Journal of Diabetes Research & Clinical
Metabolism

ISSN 2050-0866
Case report

Continuous Insulin infusion therapy for acute stress hyperglycaemia secondary to asthma exacerbation in a paediatric emergency setting

Harsha Hanumanthaiah1, Arundoss Gangadharan1 and Sze May Ng1*

*Correspondence: Sze May Ng May.ng@nhs.net

Author Affiliations :

1. Department of Paediatrics, Southport and Ormskirk NHS Trust, Wigan Road, Ormskirk L39 2AZ, United Kingdom.


Abstract

Background: Transient mild stress hyperglycaemia is a common clinical finding while severe hyperglycaemia in response to stress is unusual in children. The practice of strict glycaemia control using intravenous insulin therapy remains controversial within paediatric critical care practitioners and considerable disparity exists between physician beliefs and actual practice habits regarding glycaemia control in their critically ill paediatric patients.

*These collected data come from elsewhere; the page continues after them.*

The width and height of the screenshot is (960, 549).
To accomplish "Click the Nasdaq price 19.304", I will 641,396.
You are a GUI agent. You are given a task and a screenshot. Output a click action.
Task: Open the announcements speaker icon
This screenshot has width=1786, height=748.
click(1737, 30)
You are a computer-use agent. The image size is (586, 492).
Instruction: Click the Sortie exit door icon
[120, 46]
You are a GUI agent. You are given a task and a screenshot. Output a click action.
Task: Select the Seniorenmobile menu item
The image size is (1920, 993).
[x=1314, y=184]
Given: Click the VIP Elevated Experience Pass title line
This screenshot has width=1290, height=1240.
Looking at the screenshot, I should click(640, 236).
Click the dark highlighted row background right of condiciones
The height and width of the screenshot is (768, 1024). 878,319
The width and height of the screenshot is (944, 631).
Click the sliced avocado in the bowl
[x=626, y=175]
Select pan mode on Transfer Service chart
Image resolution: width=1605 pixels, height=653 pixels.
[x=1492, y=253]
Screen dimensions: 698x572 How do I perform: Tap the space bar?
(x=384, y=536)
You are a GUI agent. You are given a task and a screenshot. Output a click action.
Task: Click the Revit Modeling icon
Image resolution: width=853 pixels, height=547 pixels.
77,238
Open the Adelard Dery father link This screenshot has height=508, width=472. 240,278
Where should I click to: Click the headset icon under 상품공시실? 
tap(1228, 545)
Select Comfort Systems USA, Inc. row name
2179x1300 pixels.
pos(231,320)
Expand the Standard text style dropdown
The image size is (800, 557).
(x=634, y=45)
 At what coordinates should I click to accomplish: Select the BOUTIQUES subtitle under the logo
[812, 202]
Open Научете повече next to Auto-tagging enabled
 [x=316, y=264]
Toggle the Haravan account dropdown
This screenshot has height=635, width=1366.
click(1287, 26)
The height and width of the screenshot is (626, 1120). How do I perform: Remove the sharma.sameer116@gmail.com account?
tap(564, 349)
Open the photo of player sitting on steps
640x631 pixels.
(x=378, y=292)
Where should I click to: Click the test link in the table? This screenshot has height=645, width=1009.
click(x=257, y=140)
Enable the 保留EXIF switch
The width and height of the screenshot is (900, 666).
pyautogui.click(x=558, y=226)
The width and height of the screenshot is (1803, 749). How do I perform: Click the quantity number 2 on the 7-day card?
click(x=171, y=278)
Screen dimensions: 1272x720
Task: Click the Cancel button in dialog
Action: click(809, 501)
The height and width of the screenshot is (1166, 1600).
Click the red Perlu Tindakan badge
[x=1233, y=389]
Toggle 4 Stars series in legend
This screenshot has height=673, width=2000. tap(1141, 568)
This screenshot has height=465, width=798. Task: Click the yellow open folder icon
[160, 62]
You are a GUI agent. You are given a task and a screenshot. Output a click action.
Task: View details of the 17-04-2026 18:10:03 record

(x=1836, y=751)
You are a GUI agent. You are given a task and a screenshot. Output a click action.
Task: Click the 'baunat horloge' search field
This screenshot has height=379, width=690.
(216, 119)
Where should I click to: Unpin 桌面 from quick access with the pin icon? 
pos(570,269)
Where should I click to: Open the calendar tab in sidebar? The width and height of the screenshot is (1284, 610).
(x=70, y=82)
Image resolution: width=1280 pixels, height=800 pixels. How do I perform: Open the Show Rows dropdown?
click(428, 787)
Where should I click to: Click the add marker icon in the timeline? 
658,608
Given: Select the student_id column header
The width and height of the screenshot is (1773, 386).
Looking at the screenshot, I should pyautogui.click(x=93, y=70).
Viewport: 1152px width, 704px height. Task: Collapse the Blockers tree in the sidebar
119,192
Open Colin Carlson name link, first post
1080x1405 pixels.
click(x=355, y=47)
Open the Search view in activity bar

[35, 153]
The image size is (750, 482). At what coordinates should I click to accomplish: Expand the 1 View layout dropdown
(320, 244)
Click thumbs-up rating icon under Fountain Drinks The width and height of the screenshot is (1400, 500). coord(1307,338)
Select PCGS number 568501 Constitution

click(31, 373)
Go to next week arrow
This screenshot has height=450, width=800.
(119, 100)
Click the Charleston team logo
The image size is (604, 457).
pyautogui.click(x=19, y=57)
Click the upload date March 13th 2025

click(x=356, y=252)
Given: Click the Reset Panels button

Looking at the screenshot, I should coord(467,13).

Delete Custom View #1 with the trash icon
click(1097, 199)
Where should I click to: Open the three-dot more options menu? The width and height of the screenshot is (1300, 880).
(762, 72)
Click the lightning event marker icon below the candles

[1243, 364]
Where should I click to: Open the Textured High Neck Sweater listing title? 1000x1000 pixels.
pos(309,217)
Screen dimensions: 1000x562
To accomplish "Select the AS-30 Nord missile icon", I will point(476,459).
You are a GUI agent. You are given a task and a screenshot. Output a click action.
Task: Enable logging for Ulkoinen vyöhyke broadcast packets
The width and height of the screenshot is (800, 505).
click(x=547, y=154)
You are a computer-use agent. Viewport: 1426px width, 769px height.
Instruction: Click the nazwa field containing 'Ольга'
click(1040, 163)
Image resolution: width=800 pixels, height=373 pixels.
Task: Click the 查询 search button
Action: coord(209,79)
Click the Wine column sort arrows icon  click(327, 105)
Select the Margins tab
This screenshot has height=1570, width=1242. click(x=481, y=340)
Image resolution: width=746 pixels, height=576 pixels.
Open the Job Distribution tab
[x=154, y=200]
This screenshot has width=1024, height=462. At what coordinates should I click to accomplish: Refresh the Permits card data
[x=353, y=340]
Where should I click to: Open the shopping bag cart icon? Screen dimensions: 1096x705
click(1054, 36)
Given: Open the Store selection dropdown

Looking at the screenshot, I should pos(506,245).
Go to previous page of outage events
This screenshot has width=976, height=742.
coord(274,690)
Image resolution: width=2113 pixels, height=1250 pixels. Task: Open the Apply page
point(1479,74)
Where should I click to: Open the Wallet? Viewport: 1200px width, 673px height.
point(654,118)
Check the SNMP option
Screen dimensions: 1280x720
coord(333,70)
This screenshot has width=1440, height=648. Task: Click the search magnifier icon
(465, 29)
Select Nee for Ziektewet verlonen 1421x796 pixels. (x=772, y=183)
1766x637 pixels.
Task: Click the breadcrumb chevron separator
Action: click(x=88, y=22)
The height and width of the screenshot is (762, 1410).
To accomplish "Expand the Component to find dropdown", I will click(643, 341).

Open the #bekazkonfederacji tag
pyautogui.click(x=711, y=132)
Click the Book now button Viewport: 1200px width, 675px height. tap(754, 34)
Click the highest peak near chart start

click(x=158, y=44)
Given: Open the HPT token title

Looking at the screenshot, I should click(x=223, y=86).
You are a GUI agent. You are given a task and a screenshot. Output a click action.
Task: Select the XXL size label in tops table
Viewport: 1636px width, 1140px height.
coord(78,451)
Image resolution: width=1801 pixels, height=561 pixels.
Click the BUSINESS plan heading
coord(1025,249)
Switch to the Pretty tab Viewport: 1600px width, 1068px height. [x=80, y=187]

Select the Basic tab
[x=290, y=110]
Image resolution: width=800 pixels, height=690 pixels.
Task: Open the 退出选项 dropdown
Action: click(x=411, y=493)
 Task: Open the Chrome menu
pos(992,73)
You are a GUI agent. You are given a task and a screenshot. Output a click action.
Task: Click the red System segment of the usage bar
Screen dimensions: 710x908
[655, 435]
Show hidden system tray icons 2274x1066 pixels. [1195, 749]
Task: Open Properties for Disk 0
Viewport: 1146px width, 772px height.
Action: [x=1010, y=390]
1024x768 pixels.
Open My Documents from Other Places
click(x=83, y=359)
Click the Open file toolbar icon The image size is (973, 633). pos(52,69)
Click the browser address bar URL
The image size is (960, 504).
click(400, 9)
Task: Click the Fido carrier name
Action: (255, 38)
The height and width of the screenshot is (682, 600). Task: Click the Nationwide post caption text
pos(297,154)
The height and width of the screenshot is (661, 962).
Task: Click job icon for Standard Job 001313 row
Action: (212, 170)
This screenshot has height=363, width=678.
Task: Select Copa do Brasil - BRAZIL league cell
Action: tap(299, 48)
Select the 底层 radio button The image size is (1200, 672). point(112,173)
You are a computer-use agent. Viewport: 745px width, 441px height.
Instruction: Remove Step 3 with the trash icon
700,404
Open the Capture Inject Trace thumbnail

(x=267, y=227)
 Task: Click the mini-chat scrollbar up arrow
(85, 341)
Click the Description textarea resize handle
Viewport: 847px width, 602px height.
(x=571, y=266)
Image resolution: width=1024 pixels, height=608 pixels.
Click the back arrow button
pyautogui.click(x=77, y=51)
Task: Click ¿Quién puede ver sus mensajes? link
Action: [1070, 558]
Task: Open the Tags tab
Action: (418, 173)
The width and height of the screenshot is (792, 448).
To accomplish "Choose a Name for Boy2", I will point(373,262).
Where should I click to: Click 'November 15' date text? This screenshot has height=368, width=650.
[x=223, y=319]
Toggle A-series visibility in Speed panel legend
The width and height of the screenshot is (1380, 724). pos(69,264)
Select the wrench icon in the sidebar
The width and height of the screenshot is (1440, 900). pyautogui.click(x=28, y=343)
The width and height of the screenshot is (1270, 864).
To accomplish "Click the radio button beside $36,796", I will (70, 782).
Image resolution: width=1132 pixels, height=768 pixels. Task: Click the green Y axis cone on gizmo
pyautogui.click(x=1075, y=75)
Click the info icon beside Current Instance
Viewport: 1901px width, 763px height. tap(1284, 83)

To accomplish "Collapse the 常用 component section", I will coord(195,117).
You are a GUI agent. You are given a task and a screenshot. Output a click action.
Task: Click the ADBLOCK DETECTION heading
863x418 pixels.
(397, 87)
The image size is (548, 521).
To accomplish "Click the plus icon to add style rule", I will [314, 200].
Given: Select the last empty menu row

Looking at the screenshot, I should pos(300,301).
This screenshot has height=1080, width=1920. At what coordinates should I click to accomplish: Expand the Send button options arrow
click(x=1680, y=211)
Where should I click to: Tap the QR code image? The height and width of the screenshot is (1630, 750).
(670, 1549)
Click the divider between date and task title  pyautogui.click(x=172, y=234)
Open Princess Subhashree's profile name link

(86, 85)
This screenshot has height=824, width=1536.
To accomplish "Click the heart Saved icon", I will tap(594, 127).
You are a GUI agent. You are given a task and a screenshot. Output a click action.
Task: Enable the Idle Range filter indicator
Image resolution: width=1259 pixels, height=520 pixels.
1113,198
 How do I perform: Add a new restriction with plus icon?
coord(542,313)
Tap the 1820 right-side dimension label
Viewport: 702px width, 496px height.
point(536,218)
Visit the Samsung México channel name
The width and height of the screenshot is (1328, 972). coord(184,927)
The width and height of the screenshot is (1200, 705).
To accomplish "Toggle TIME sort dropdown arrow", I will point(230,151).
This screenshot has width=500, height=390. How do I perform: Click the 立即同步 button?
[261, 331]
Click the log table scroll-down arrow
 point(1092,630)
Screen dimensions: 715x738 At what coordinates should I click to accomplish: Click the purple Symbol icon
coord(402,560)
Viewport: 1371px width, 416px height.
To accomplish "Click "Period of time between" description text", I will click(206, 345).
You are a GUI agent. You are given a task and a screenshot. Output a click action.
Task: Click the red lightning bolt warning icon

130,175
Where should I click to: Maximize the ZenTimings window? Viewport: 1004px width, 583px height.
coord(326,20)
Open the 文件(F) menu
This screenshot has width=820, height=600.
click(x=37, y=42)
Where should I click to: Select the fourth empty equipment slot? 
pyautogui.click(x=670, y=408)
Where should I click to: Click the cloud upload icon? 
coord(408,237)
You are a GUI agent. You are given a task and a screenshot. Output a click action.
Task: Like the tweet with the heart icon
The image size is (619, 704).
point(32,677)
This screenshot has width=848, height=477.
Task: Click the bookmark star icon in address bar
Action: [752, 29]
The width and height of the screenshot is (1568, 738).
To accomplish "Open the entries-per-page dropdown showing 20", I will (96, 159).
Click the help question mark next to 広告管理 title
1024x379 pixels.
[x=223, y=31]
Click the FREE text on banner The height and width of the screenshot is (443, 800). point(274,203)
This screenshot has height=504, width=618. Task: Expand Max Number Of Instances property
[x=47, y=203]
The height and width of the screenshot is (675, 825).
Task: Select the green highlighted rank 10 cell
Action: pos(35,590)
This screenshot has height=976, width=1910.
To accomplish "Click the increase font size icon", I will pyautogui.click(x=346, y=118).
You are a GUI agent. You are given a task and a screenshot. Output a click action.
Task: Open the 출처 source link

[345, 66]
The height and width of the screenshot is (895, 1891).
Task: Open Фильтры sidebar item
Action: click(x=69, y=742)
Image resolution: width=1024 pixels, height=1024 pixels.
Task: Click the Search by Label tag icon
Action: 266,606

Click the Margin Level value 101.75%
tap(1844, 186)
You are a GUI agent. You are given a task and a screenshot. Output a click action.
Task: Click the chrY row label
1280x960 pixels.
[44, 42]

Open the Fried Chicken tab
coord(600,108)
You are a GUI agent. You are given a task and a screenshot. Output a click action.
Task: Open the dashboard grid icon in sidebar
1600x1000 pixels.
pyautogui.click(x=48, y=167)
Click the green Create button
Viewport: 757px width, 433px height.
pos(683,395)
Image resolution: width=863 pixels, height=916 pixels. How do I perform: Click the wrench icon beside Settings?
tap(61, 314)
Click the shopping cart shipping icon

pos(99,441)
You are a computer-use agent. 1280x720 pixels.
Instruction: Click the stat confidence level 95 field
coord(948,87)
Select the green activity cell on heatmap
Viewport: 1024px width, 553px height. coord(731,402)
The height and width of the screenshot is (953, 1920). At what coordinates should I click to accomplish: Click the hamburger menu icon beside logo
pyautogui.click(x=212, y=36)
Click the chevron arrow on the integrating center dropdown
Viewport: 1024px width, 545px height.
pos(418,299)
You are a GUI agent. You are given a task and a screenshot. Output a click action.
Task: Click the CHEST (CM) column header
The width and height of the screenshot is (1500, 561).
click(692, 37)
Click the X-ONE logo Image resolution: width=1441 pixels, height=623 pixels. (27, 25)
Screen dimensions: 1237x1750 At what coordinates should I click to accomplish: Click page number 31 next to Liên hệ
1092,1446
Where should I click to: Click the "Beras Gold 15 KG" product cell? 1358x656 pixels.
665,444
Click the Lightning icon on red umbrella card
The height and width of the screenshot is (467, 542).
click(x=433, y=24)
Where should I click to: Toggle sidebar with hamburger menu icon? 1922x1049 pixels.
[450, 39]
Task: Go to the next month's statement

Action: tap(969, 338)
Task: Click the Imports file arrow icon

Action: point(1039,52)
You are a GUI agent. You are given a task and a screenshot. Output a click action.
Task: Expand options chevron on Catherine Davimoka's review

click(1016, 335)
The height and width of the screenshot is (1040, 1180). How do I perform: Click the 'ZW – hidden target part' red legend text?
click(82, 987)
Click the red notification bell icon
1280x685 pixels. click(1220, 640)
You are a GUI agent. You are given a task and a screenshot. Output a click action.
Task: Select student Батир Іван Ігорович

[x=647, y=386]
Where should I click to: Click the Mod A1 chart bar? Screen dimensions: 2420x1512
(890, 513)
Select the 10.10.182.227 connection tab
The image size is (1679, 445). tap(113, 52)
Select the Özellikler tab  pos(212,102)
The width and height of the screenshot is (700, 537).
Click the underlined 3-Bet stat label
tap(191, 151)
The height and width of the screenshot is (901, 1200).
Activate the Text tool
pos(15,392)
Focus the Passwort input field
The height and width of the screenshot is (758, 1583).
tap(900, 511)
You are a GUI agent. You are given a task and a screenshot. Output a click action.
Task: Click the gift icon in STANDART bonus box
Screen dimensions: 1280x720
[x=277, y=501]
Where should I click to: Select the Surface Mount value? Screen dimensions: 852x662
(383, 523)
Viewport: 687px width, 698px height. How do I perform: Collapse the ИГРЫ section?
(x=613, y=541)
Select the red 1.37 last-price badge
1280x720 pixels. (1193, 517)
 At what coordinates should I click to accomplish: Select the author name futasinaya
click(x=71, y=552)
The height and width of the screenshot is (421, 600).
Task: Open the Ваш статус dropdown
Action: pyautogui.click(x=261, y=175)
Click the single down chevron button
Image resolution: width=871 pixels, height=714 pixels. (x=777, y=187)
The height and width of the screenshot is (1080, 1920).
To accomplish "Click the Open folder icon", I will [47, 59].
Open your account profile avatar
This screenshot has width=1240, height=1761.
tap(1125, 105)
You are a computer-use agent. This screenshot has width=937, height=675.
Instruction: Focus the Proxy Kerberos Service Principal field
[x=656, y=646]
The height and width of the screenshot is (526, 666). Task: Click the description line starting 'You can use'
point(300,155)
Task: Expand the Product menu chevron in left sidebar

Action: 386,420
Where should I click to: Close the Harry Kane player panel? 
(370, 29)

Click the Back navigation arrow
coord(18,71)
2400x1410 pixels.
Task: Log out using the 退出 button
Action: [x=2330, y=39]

Clinical Case: A case of a 5 year old girl without pre-existing diabetes presenting to a paediatric emergency with severe asthma exacerbation and hyperglycaemia is discussed. The patient was commenced on a strict lycaemia control through the use of intravenous intensive insulin therapy. Insulin infusion therapy was safe and effective in the treatment of her persistent severe hyperglycaemia in response to acute stress. No serious adverse side effects of insulin therapy were noted.

Conclusion: We recommend that intravenous insulin therapy may be used for initial treatment of severe stress hyperglycaemia in children presenting acutely unwell in an emergency setting.

Keywords: Insulin, children, type 1 diabetes, basal bolus.